On 13 January 1959, King Baudouin addressed the nation by radio and declared that Belgium would work towards the full independence of the Belgian Congo.

== The King's role in the independence of the Belgian Congo ==

In the early 1950s, political emancipation of the Congolese elites, let alone of the masses, seemed like a distant event. But, it was clear that the Congo could not forever remain immune from the rapid changes that, after the Second World War, profoundly affected colonialism around the world. The independence of the British, French and Dutch colonies in Asia shortly after 1945 had little immediate effect in the Congo, but in the United Nations pressure on Belgium (as on other colonial powers) increased. Belgium had ratified article 73 of the United Nations Charter, which advocated self-determination, and both superpowers put pressure on Belgium to reform its Congo policy. However, the Belgian government tried to resist what it described as 'interference' with its colonial policy.

It became increasingly evident that the Belgian government lacked a strategic long-term vision in relation to the independence of the Belgian Congo. 'Colonial affairs' did not generate much interest or political debate in Belgium, so long as the colony seemed to be thriving and calm. A notable exception was the young King Baudouin, who had succeeded his father, King Leopold III, under dramatic circumstances in 1951, when Leopold III was forced to abdicate. Baudouin took a close interest in the Belgian Congo.

On his first state visit to the Belgian Congo in 1955, King Baudouin was welcomed enthusiastically by cheering crowds of whites and blacks alike, as captured in André Cauvin's documentary film, Bwana Kitoko. Foreign observers, such as the international correspondent of The Manchester Guardian or a Time journalist, remarked that Belgian paternalism "seemed to work", and contrasted Belgium's seemingly loyal and enthusiastic colonial subjects with the restless French and British colonies. On the occasion of his visit, King Baudouin openly endorsed the Governor-General's vision of a "Belgo-Congolese community"; but, in practice, this idea progressed slowly. At the same time, divisive ideological and linguistic issues in Belgium, which heretofore had been successfully kept out of the colony's affairs, began to affect the Congo as well. These included the rise of unionism among workers, the call for public (state) schools to break the missions' monopoly on education, and the call for equal treatment in the colony of both national languages: French and Dutch. Until then, French had been promoted as the unique colonial language. The Governor-General feared that such divisive issues would undermine the authority of the colonial government in the eyes of the Congolese, while also diverting attention from the more pressing need for true emancipation.

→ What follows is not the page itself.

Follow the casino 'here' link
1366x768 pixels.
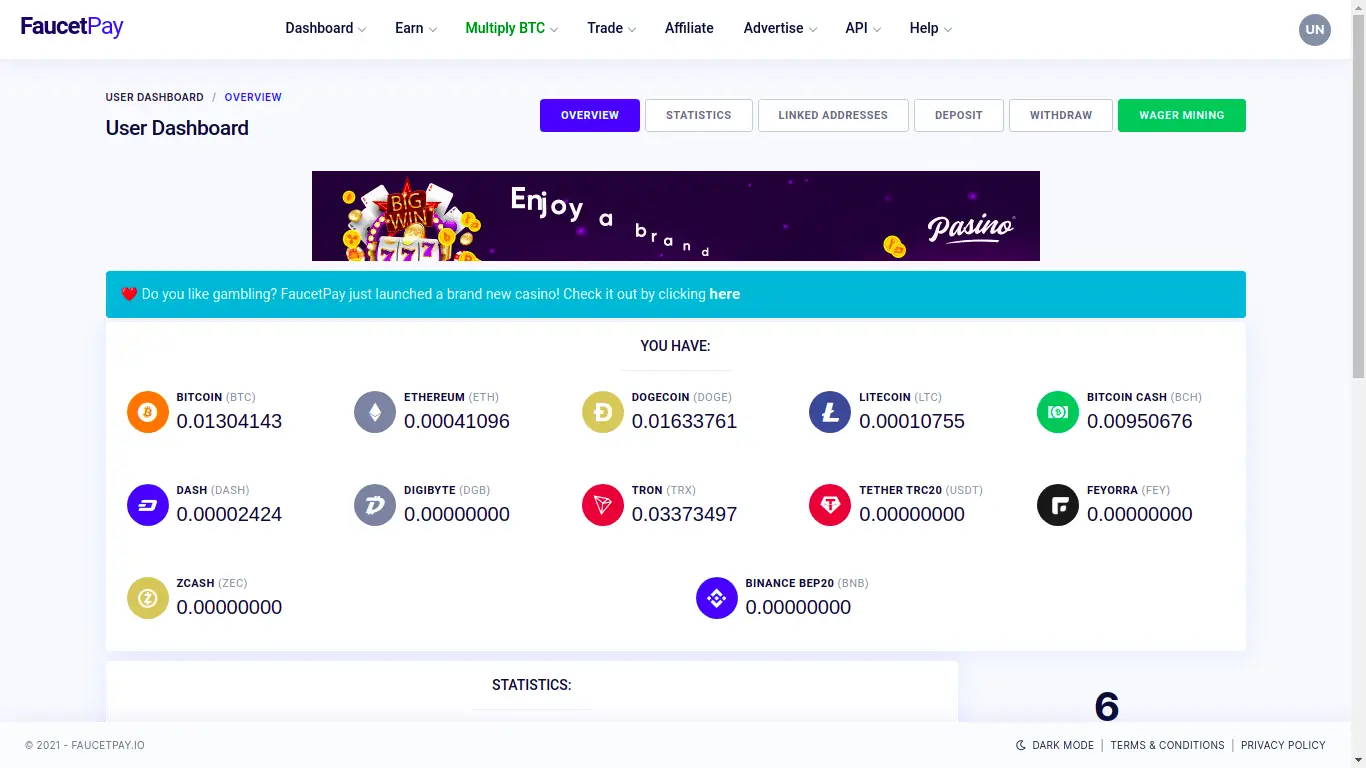tap(724, 294)
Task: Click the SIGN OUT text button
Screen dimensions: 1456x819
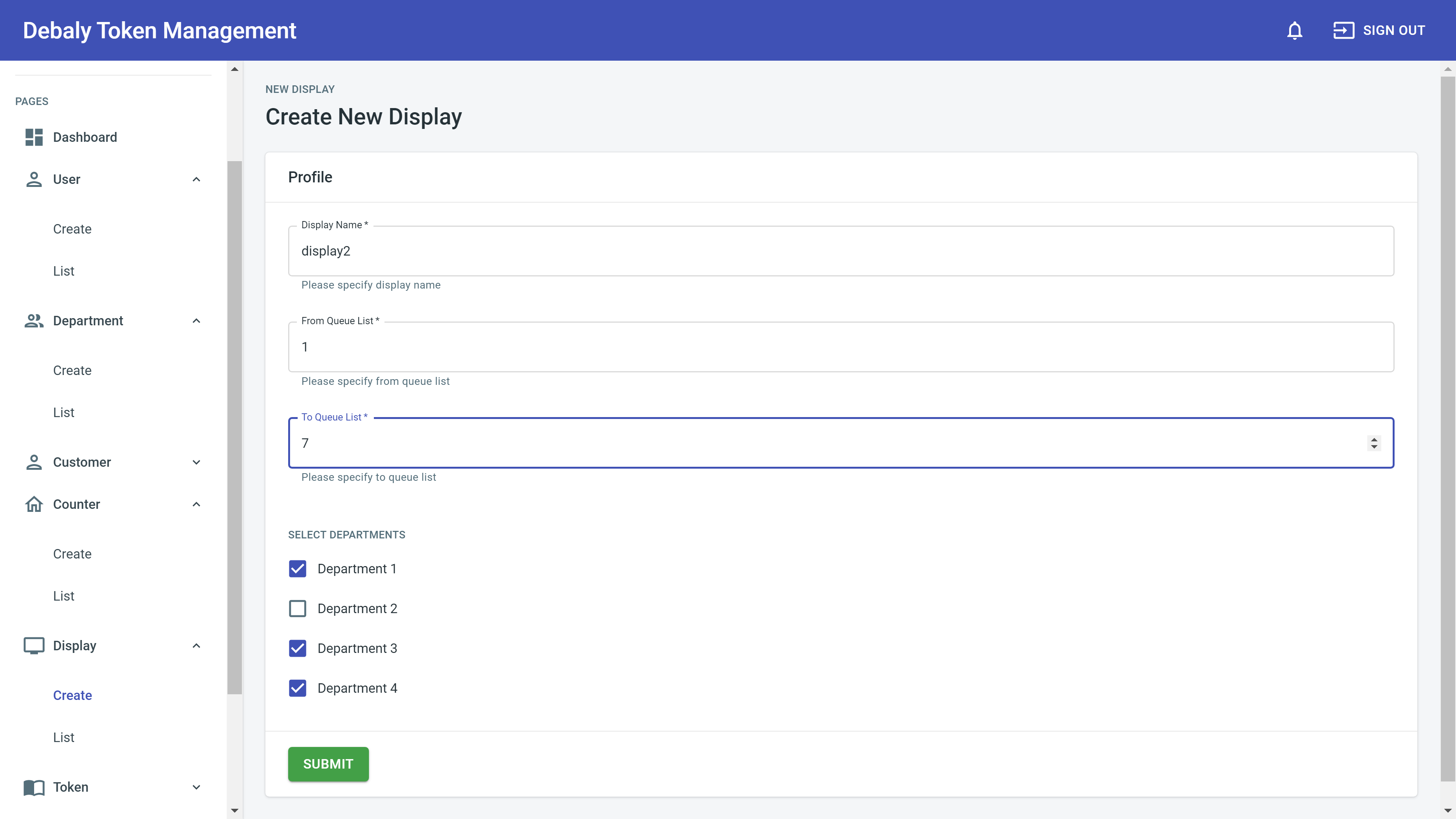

===One year before independence===
While the Belgian government was debating a programme to gradually extend the political emancipation of the Congolese population, it was overtaken by events. On 4 January 1959, a prohibited political demonstration organised in Léopoldville by ABAKO got out of hand. At once, the colonial capital was in the grip of extensive rioting. It took the authorities several days to restore order and, by the most conservative count, several hundred died. The eruption of violence sent a shock-wave through the Congo and Belgium alike. On 13 January, King Baudouin addressed the nation by radio and declared that Belgium would work towards the full independence of the Congo "without delay, but also without irresponsible rashness".

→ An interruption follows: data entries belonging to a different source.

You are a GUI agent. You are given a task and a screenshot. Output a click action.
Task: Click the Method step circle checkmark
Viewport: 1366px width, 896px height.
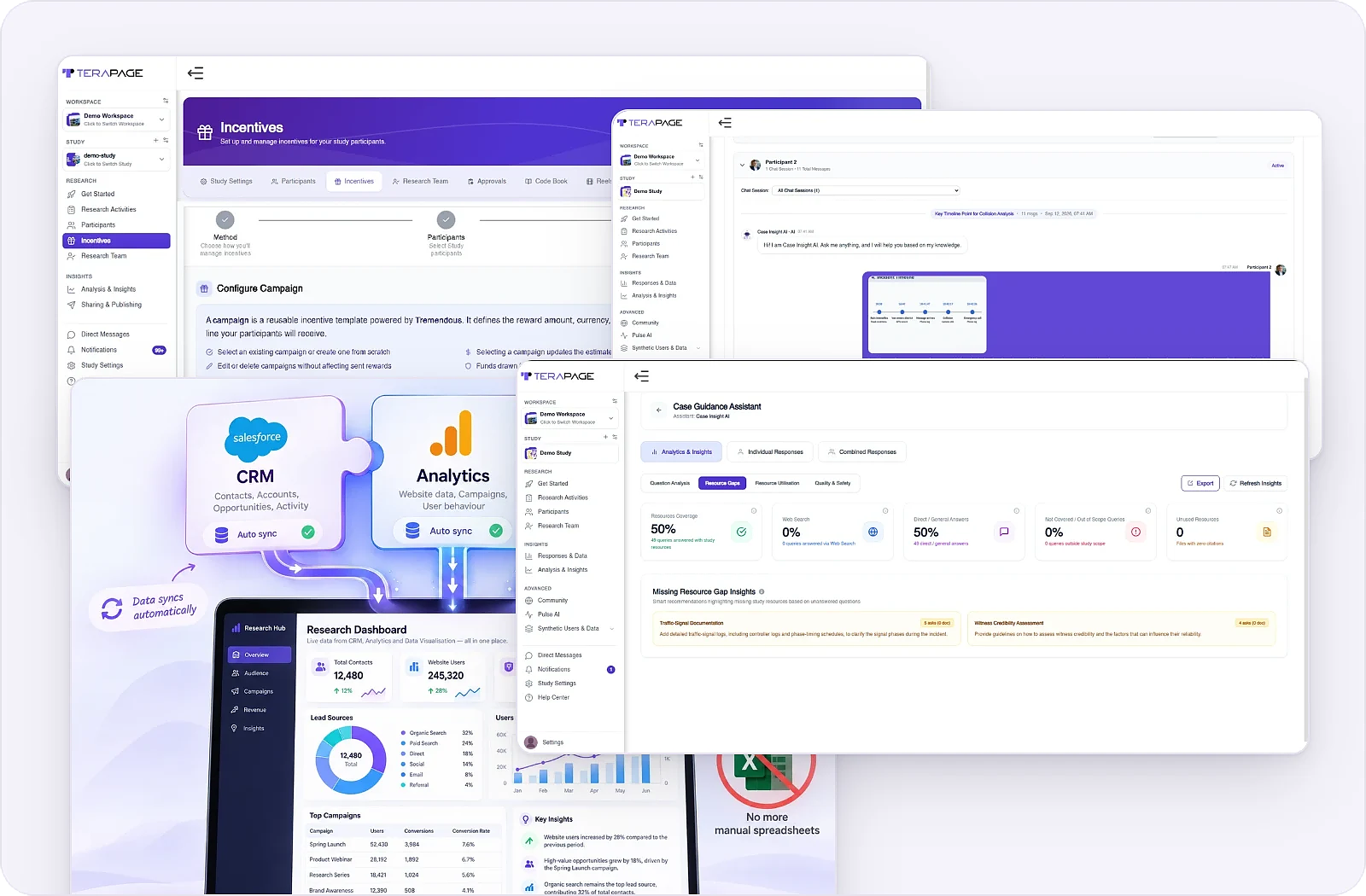click(225, 220)

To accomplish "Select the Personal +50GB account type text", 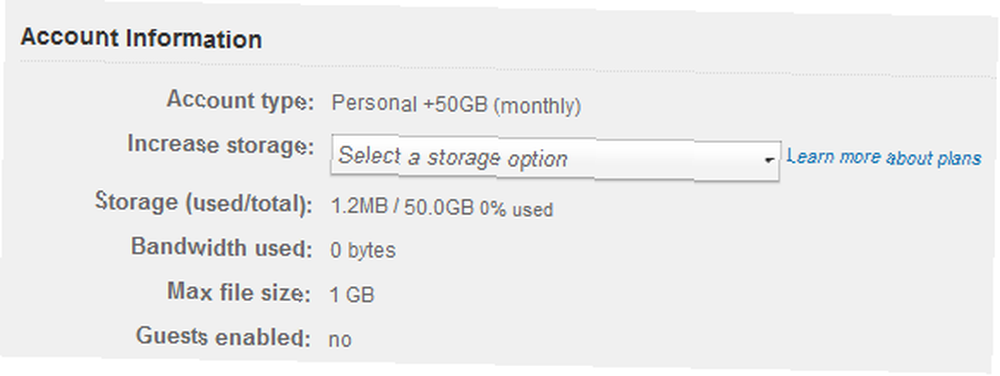I will coord(409,105).
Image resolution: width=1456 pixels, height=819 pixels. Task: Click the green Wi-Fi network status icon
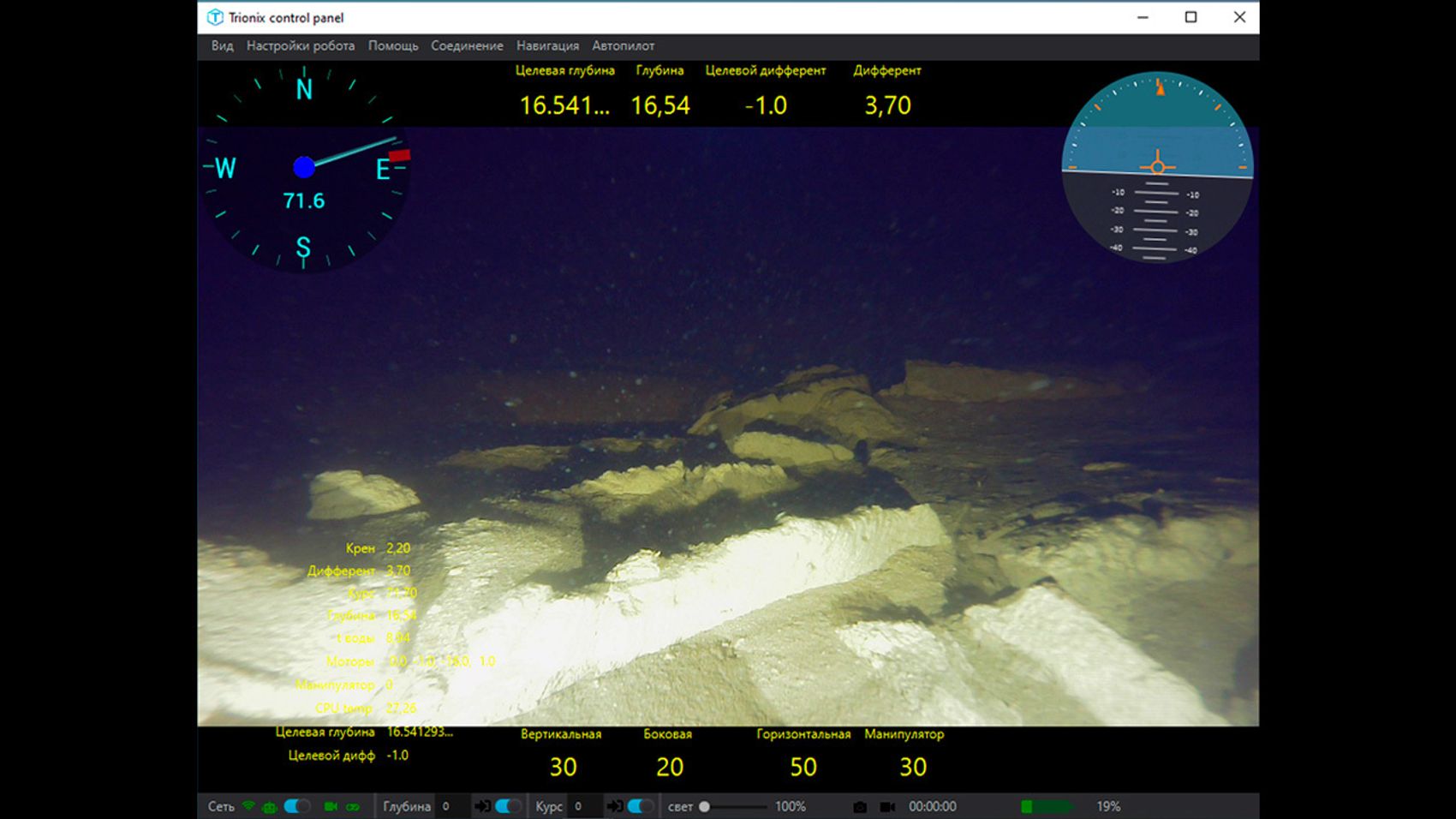coord(248,806)
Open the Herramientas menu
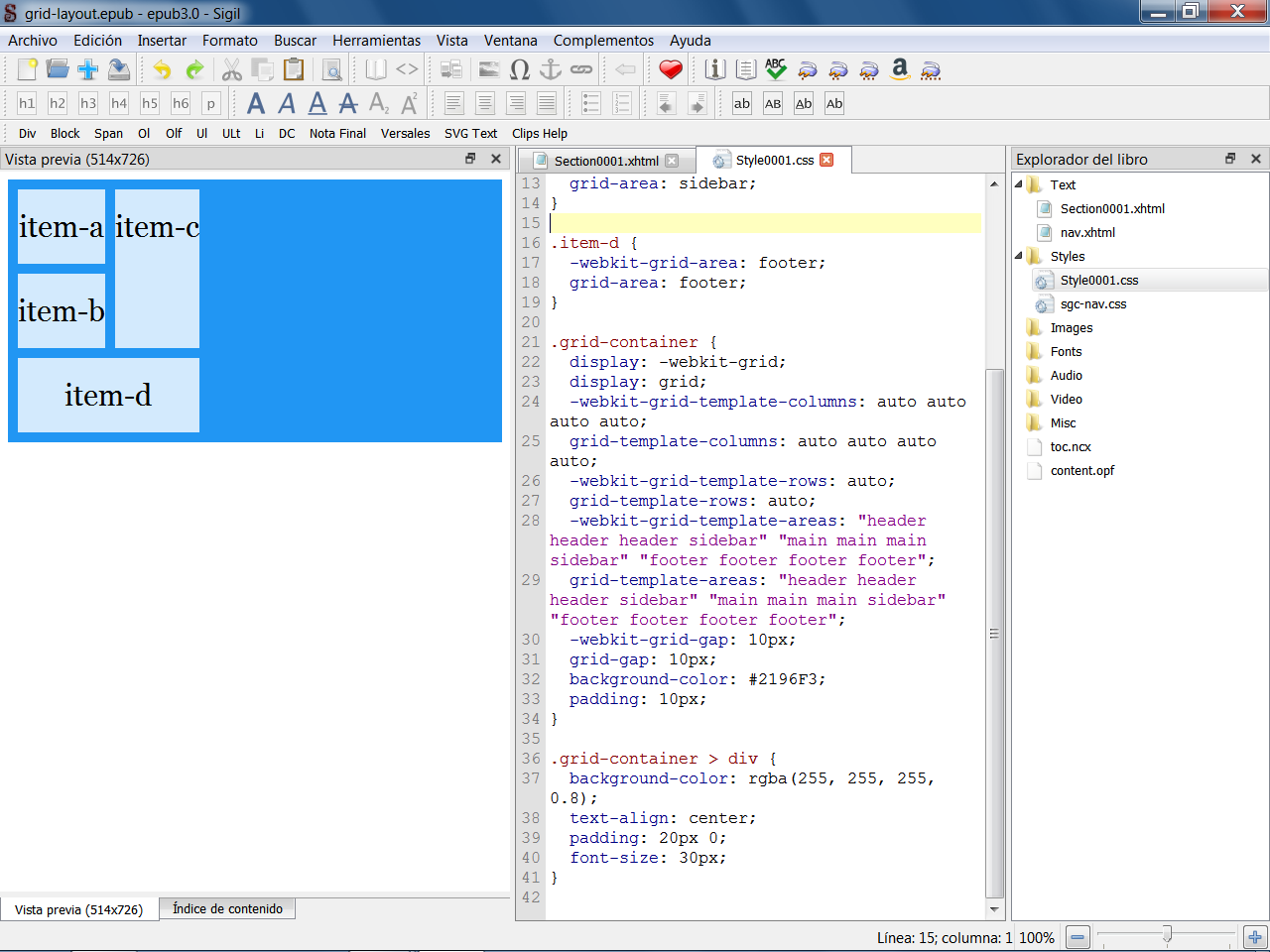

Without committing to a specific date for independence, the government of prime minister Gaston Eyskens had a multi-year transition period in mind. They thought provincial elections would take place in December 1959, national elections in 1960 or 1961, after which administrative and political responsibilities would be gradually transferred to the Congolese, in a process presumably to be completed towards the mid-1960s. On the ground, circumstances were changing much more rapidly. Increasingly, the colonial administration saw varied forms of resistance, such as refusal to pay taxes. In some regions anarchy threatened. At the same time many Belgians resident in the Congo opposed independence, feeling betrayed by Brussels. Faced with a radicalisation of Congolese demands, the government saw the chances of a gradual and carefully planned transition dwindling rapidly.

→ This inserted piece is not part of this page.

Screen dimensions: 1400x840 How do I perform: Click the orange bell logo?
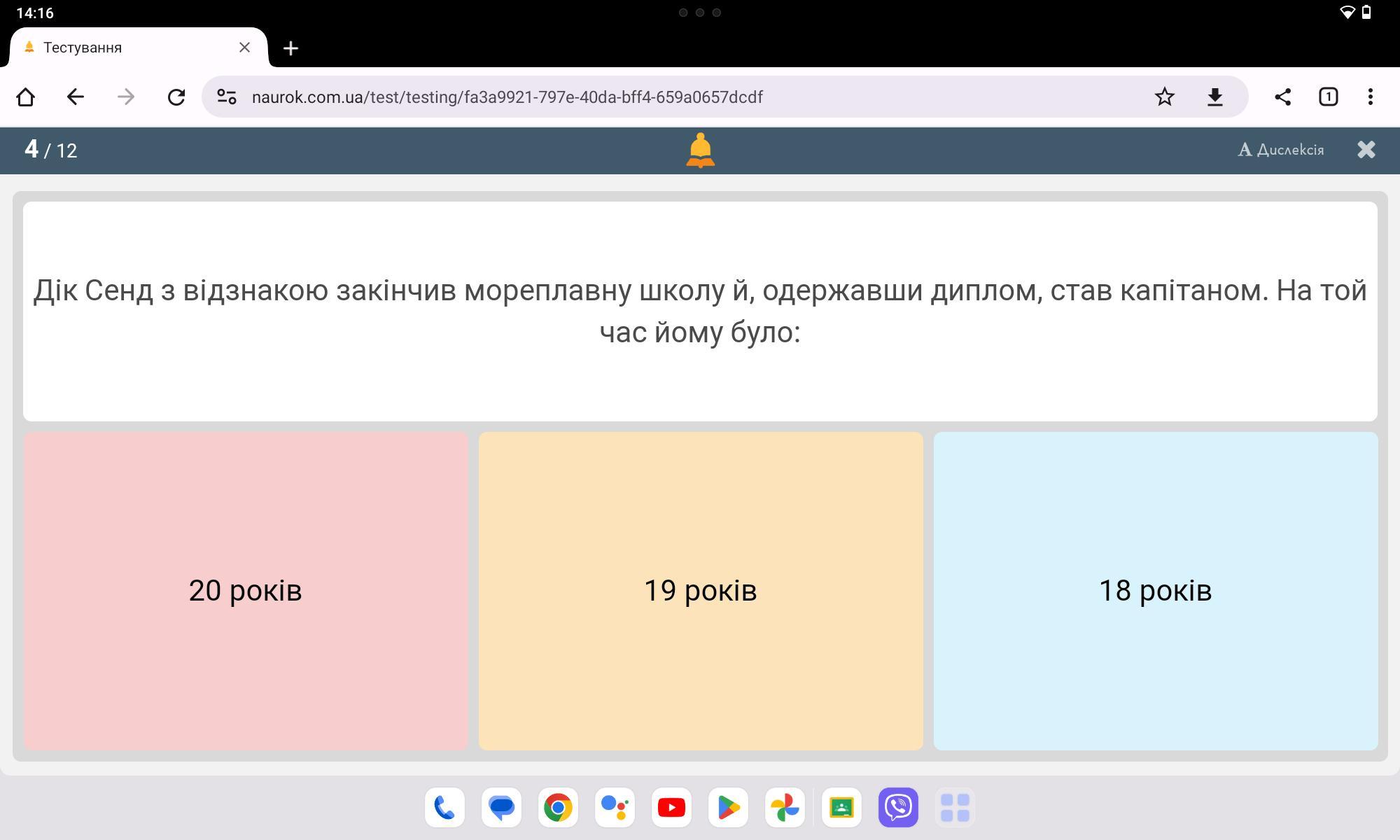coord(700,150)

==King Baudouin's speech==

King Baudouin addressed the nation, during a radio speech on 13 January 1959, on the road to independence of the Belgian-Congo.

===Full Speech (translated to English)===

The ultimate goal of our actions is, in prosperity and peace, to assist the Congolese people on their path to independence, without delay, but also without irresponsible rashness.

In a civilized world, the independence of a nation symbolizes, combines and guarantees the values of freedom, order and prosperity.

This goal however, can not be achieved without the following premises:

strong and fair governmental institutions;

a sufficient number of experienced government officials and clerks;

a solid social, economic and financial organization, in the hands of experts in these fields;

a broad intellectual and moral education of the people, without which, a democratic system will only be an excuse for ridicule, deception and oppression of the many by the few.

We aim to create these conditions, which are at the basis of true independence, with the utmost care, in a friendly and passionate cooperation, together with our African citizens.

It is not our intention to force European solutions onto the African peoples. On the contrary, we wish to promote the development of pragmatic policies and solutions, based on the African culture, that answer to the needs of the people.

==Events following the King's speech==

In 1959, King Baudouin made another visit to the Belgian Congo, finding a great contrast with his visit of four years before. Upon his arrival in Léopoldville, he was pelted with rocks by black Belgo-Congolese citizens who were angry with the imprisonment of Patrice Lumumba, convicted of incitement against the colonial government. Though Baudouin's reception in other cities was considerably better, the shouts of "Vive le roi!" were often followed by "Indépendance immédiate!"

The Belgian government wanted to avoid being drawn into a futile and potentially very bloody colonial war, as had happened to France in Indochina and Algeria, or to the Netherlands in Indonesia. For that reason, it was inclined to give in to the demands for immediate independence voiced by the Congolese leaders. Despite lack of preparation and an insufficient number of educated elite (mainly in the fields of economics, law and military science), the Belgian leaders hoped that things might work out. This became known as "Le Pari Congolais"—the Congolese bet.

In January 1960, Congolese political leaders were invited to Brussels to participate in the Belgo-Congolese Round Table Conference to discuss independence. Patrice Lumumba was discharged from prison and joined the negotiations in Brussels. In response to the strong united front put up by the Congolese delegation, the conference agreed to grant the Congolese practically all of their demands: a general election to be held in May 1960 and full independence—"Dipenda"—on 30 June 1960.